PDLCs are another class of mechanical signal sensing and delivery cells that attract the attention of orthodontists and researchers. In 2019, Chen et al. reported that autophagy is increased in PDL tissues on the compression side during OTM, whereas human PDLC autophagy is initially increased but then decreased over time during CF application (Chen et al. 2019). 1.5 g/cm2 CF inhibits autophagy-related markers after 12 h and 4.5 g/cm2 CF for 6 h inhibits autophagy, providing a theoretical basis for the clinical application of forces. In general, autophagy response to stress can be divided into two phases: the first phase is a rapid increase in autophagic flux within minutes or hours after exposure to stress, and the second phase is a delayed and protracted stage (Pietrocola et al. 2013). In the study of Chen et al., PDLC autophagy is probably in the first phase. To better simulate the periodontal microenvironment, Zou et al. created a three‑dimensional (3D) PDLC culture in vitro using a collagen‑alginate composite hydrogel. They found that static compressive stress induces autophagy via integrin-linked kinase (ILK)/PI3K signaling pathway and upregulates ILK expression in a PI3K‑dependent manner (Zou et al. 2021). However, the western blot assay of Atg proteins is absent. That’s because total proteins can only be extracted after hydrogel dissolution, leading to protein degradation and affecting the result accuracy. Nevertheless, this article points out a 3D-PDLCs in vitro model and a promising study direction of PDLC autophagy under the OTM context.

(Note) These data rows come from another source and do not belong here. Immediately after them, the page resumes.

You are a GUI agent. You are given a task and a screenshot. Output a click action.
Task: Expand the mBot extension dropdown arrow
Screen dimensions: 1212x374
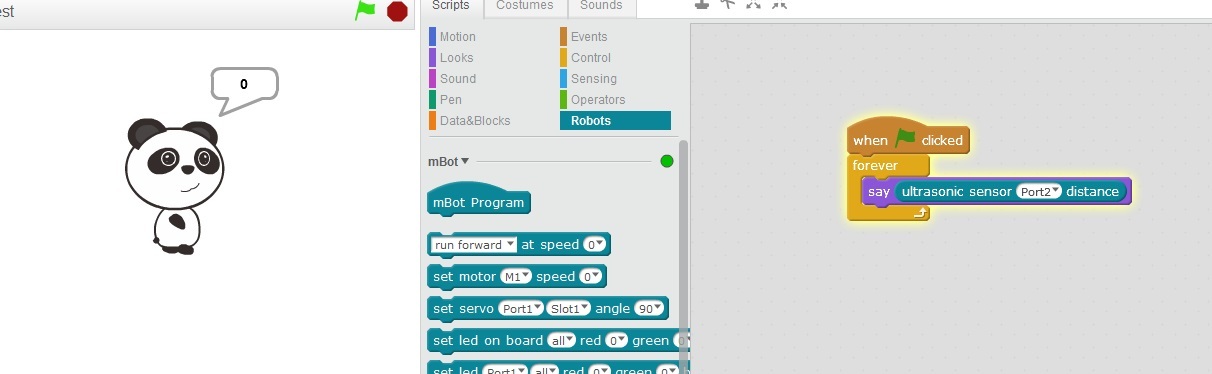pyautogui.click(x=465, y=160)
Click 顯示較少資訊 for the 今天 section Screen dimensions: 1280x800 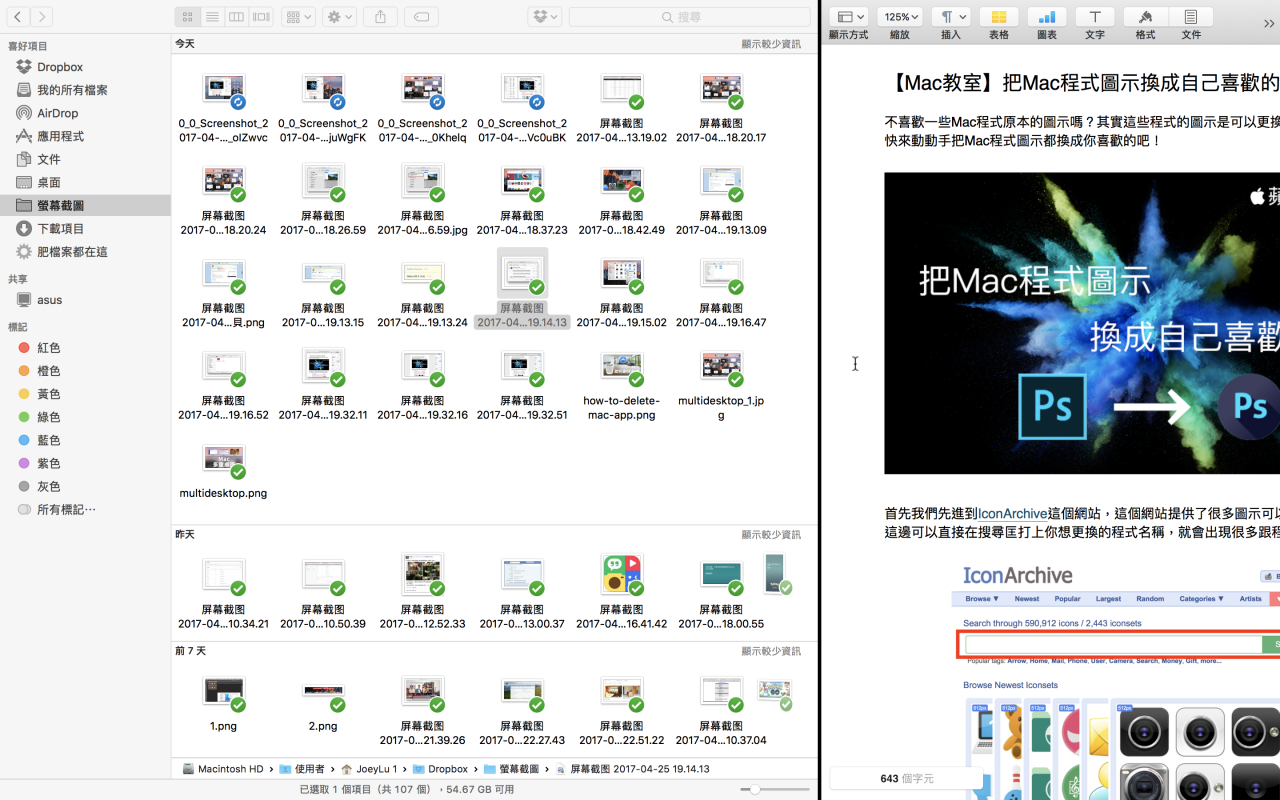(770, 44)

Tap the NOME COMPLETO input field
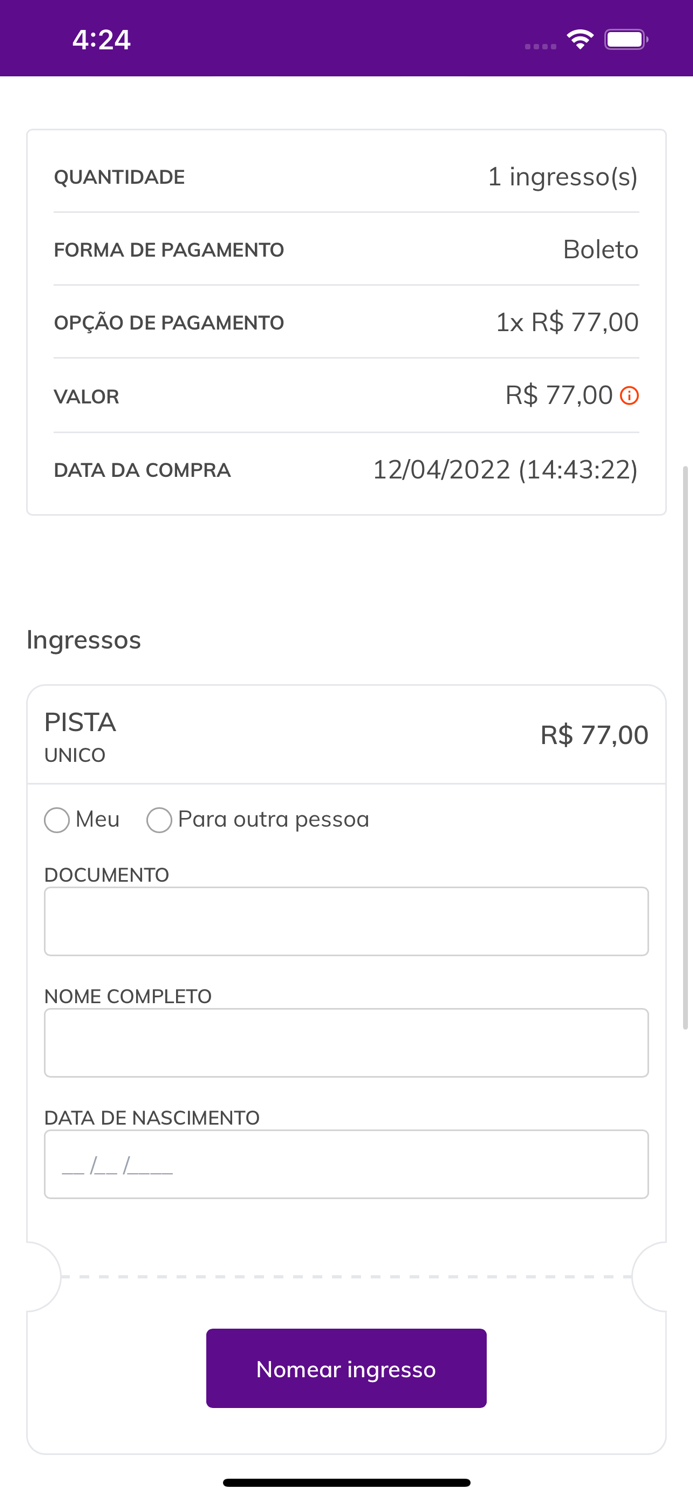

In summary, autophagy is activated by CF in PDLCs. Nowadays, most OTM-related cellular models are two-dimensional (2D), but the 3D culture model does better to simulate cell growth in the extracellular matrix (ECM). Given the limitations of materials, it is crucial to explore hydrogels or better materials for 3D models that degrade quickly without side effects on cells. However, it is unfortunate that the above two studies directly use cells extracted from human PDL for research. It may be a trend to study one type of cell individually and to explore its interactions with other cells.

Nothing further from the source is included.